= WHAT IS REQUIRED =
Please reproduce all of the entries below word for word, without changing a single line.

___ RECORDS TO PROCESS

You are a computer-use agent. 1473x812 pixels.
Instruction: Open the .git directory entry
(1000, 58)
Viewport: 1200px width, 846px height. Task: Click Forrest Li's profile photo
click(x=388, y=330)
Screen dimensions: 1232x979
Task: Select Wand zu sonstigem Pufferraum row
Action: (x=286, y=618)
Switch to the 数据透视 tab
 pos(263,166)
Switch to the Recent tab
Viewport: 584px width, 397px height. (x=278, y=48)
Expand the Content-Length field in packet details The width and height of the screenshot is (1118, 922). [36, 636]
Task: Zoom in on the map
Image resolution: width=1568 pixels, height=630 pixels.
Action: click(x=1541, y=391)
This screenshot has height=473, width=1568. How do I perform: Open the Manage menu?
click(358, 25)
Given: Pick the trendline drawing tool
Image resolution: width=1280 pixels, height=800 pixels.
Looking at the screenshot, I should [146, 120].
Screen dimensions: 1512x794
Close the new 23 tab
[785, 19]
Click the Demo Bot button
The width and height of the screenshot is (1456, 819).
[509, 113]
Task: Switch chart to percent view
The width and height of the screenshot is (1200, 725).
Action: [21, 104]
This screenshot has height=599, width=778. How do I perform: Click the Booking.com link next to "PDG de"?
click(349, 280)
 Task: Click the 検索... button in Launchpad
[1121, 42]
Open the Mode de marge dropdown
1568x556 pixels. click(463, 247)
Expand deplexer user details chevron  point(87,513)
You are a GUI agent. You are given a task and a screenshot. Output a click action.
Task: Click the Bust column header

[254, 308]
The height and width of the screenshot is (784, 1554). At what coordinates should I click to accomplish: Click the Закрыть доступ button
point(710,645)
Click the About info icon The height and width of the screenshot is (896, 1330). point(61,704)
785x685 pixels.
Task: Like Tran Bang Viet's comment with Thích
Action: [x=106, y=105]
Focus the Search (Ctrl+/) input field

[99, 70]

______

= SOLUTION =
You are a computer-use agent. 1473x812 pixels.
Instruction: Open the .git directory entry
(1000, 58)
Viewport: 1200px width, 846px height. Task: Click Forrest Li's profile photo
click(x=388, y=330)
Screen dimensions: 1232x979
Task: Select Wand zu sonstigem Pufferraum row
Action: (x=286, y=618)
Switch to the 数据透视 tab
 pos(263,166)
Switch to the Recent tab
Viewport: 584px width, 397px height. (x=278, y=48)
Expand the Content-Length field in packet details The width and height of the screenshot is (1118, 922). [36, 636]
Task: Zoom in on the map
Image resolution: width=1568 pixels, height=630 pixels.
Action: click(x=1541, y=391)
This screenshot has height=473, width=1568. How do I perform: Open the Manage menu?
click(358, 25)
Given: Pick the trendline drawing tool
Image resolution: width=1280 pixels, height=800 pixels.
Looking at the screenshot, I should [146, 120].
Screen dimensions: 1512x794
Close the new 23 tab
[785, 19]
Click the Demo Bot button
The width and height of the screenshot is (1456, 819).
[509, 113]
Task: Switch chart to percent view
The width and height of the screenshot is (1200, 725).
Action: [21, 104]
This screenshot has height=599, width=778. How do I perform: Click the Booking.com link next to "PDG de"?
click(349, 280)
 Task: Click the 検索... button in Launchpad
[1121, 42]
Open the Mode de marge dropdown
1568x556 pixels. click(463, 247)
Expand deplexer user details chevron  point(87,513)
You are a GUI agent. You are given a task and a screenshot. Output a click action.
Task: Click the Bust column header

[254, 308]
The height and width of the screenshot is (784, 1554). At what coordinates should I click to accomplish: Click the Закрыть доступ button
point(710,645)
Click the About info icon The height and width of the screenshot is (896, 1330). point(61,704)
785x685 pixels.
Task: Like Tran Bang Viet's comment with Thích
Action: [x=106, y=105]
Focus the Search (Ctrl+/) input field

[99, 70]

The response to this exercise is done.